PROMPT
Take the lines below beginning at the line that has "Click render to" and stopping after the line that has "Open info details", and print them exactly as they are, with no other lines.

PROVIDED DATA
════
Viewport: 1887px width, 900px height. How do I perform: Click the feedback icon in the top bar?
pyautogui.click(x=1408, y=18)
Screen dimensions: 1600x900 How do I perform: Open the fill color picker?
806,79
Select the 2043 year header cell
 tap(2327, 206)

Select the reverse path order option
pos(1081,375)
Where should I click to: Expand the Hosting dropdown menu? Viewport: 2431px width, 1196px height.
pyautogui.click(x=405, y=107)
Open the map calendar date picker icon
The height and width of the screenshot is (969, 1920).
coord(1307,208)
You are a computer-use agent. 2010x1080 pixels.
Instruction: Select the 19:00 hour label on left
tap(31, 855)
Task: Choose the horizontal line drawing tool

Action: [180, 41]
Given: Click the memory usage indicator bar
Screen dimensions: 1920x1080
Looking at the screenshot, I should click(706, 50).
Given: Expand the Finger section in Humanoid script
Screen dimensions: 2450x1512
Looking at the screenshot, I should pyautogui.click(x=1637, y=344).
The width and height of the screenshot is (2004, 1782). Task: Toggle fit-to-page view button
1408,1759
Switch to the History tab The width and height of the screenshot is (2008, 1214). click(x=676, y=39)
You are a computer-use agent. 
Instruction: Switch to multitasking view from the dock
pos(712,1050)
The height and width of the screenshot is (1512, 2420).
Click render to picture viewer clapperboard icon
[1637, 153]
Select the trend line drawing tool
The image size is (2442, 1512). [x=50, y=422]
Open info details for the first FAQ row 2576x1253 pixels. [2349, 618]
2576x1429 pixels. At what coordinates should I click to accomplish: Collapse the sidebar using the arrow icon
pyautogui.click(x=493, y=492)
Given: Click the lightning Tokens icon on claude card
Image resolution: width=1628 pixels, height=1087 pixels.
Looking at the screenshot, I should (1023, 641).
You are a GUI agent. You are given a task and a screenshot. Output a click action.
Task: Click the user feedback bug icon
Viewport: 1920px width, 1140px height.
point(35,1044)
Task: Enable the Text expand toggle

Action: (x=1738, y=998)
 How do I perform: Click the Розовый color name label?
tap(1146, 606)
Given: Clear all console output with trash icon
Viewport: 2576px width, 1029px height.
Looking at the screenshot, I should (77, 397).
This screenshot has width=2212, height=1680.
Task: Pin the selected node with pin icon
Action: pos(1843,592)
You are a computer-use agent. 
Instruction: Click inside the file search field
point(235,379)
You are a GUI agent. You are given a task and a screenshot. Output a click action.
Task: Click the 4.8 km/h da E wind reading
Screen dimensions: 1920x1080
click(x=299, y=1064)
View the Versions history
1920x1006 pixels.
════
WRITTEN ANSWER
Click render to picture viewer clapperboard icon
[1637, 153]
Select the trend line drawing tool
The image size is (2442, 1512). [x=50, y=422]
Open info details for the first FAQ row 2576x1253 pixels. [2349, 618]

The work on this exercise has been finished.